● **PROBLEM SET**
[A] In the passage on solar harvester efficiency, what is the measured equivalent series resistance of the capacitor Cbuf?
[B] Carry on the passage on solar harvester efficiency from its final sentence.

● **EXTRACT TO READ**
%%
To derive the optimal  $\Delta V$ sol we define two voltages VH and VL, which indicate the high and low voltages seen at Cbuf when the harvester enters transfer phase and harvest phase, respectively. Thus,  $\Delta V sol = VH - VL$  by definition. The optimal pair of VH and VL results in the maximum end to end efficiency. End-to-end efficiency  $Eff_{tot}$  can be expressed as Equation 2.1, where  $Eff_{solar}$  is the solar efficiency in the harvest phase,  $Eff_{tran}$  is the overall charge pump efficiency in the transfer phase,  $P_{leak}$ is the leakage power in the harvest phase and  $P_{mppt}$  is the solar cell output power when biased at its maximum power point. (See Appendix B for details) Equivalent series resistance (ESR) of the capacitor Cbuf (ESR=0.3 $\Omega$ , measured) can potentially limit the maximum current (e.g. Imax=30mA for 10mV voltage drop) supplied by Cbuf,



Figure 2.6: Dependency of efficiencies on  $\Delta V$ sol based on model prediction and simulation

and thus sets an upper bound on input power in transfer phase for discontinuous operation. However, the charge pump implemented in this design operates at a much lower power level and therefore is not limited by ESR.

$$Eff_{tot} = Eff_{solar} * Eff_{tran} - \frac{P_{leak}}{P_{mppt}}$$
(2.1)

Overall charge pump efficiency in the transfer phase is given in Equation 2.2, where  $Eout_{st}$  and  $Ein_{st}$  are the energy drawn from the battery and Cbuf respectively during the startup step, and  $Eout_{ss}$  and  $Ein_{ss}$  are the steady state output and input energy, respectively.

$$Eff_{tran} = \frac{Eout_{ss} - Eout_{st}}{Ein_{ss} + Ein_{st}}$$
(2.2)

The transfer phase efficiency can be expressed in terms of VH and VL and charge pump efficiency in steady state,  $Eff_{ss}$  (Equation 2.3). For simplicity,  $Eff_{ss}$  is assumed to be independent of VH and VL for this derivation, since  $\Delta V$ sol is only a few hundreds of mV and charge pump efficiency is relatively insensitive to VH and VL compared to solar cell efficiency.  $Eout_{st}$  and  $Ein_{st}$  depend mostly on VH, and vary depending on the charge pump structure used. For simplicity,  $Eout_{st}$  and  $Ein_{st}$  are assumed to be independent of VH and VL.
%%
● **INFORMATION PROVIDED**
%%
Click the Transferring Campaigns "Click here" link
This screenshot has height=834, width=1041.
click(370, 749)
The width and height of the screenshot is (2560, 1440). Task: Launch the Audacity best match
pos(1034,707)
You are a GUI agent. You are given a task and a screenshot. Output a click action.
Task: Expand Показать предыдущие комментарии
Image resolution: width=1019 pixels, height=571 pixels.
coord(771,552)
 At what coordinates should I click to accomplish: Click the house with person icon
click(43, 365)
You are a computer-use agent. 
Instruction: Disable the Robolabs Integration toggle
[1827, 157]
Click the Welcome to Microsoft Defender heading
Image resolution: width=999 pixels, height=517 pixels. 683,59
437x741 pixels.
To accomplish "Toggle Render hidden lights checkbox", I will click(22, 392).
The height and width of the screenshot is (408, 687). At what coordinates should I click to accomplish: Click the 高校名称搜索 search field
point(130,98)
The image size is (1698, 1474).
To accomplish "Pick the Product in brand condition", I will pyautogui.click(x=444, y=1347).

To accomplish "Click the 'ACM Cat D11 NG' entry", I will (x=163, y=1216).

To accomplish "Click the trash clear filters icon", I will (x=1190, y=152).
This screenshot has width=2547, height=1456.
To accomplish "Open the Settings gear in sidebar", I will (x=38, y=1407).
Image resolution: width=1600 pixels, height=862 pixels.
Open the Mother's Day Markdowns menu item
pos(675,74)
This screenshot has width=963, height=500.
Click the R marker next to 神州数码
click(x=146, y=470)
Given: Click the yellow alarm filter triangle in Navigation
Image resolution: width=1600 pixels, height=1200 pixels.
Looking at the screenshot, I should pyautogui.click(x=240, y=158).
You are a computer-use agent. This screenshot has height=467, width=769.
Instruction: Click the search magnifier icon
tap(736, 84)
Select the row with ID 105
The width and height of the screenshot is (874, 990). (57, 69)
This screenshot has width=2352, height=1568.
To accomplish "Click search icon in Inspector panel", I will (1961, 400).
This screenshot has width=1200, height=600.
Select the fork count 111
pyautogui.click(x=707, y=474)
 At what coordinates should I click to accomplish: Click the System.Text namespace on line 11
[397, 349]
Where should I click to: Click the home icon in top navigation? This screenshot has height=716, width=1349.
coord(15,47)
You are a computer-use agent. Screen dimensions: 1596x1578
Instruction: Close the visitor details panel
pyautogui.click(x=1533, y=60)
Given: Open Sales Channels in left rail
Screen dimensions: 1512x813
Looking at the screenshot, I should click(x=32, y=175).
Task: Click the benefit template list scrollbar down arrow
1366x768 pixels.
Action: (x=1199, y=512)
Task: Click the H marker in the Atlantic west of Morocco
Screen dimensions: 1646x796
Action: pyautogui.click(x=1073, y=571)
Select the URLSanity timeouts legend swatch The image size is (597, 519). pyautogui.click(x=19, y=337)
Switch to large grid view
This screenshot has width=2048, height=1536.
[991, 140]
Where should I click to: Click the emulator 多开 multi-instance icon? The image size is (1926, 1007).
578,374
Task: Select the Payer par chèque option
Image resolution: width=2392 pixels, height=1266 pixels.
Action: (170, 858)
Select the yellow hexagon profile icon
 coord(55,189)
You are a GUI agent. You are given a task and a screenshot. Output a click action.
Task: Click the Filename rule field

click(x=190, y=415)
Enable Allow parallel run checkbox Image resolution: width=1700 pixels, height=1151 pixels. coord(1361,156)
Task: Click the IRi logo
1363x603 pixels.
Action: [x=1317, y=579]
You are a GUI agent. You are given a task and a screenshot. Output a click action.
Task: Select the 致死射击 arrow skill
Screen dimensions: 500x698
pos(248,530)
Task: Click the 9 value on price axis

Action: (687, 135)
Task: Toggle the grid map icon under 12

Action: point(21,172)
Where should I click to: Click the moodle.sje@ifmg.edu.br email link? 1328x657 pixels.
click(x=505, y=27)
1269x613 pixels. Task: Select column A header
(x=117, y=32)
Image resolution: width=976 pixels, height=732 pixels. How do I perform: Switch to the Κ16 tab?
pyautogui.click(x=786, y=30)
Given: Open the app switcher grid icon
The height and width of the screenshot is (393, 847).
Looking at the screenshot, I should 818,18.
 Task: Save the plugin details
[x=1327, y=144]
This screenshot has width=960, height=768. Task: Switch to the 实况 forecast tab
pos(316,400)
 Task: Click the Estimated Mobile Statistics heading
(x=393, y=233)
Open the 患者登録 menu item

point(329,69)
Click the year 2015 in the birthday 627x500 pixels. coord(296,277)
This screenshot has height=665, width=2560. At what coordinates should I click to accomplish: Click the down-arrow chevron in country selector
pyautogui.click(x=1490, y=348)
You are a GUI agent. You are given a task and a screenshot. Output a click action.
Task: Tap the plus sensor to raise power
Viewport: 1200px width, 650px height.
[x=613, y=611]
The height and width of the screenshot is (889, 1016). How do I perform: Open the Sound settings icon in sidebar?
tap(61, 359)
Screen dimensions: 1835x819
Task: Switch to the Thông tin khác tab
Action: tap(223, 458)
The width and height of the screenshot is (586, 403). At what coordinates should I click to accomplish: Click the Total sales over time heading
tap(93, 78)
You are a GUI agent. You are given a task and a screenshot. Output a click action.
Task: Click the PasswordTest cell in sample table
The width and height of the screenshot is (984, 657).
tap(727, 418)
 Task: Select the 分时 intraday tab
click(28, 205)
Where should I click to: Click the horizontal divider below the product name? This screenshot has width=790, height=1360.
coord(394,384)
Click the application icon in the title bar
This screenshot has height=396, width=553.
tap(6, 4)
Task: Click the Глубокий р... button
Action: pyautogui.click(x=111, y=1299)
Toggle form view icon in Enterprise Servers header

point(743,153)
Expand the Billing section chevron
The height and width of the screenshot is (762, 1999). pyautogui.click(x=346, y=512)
%%
● **TASK ANSWERS**
[A] 0.3 Ω

[B]
$$Eff_{tran} = \frac{\left[\frac{1}{2} * Cbuf * (VH^2 - VL^2) - Ein_{st}\right] * Eff_{ss} - Eout_{st}}{\frac{1}{2} * Cbuf * (VH^2 - VL^2)}$$
(2.3)

When the harvester goes into harvest phase, solar cell outputs power to slowly charge Cbuf. Due to the voltage ripple  $\Delta V sol = VH - VL$ , solar cell is not biased at its maximum power point, introducing a reduced solar efficiency. Therefore, solar efficiency can be expressed as in Equation 2.4, where VL and VH are the voltage across Cbuf at the beginning and at the end of the harvest phase respectively, and P(v) is the instantaneous output power of the solar cell when biased at voltage v. (See Appendix C for details.)

$$Eff_{solar} = \frac{\int_{VL}^{VH} 2v dv}{P_{mppt} \int_{VL}^{VH} \frac{2v}{P(v)} dv}$$
(2.4)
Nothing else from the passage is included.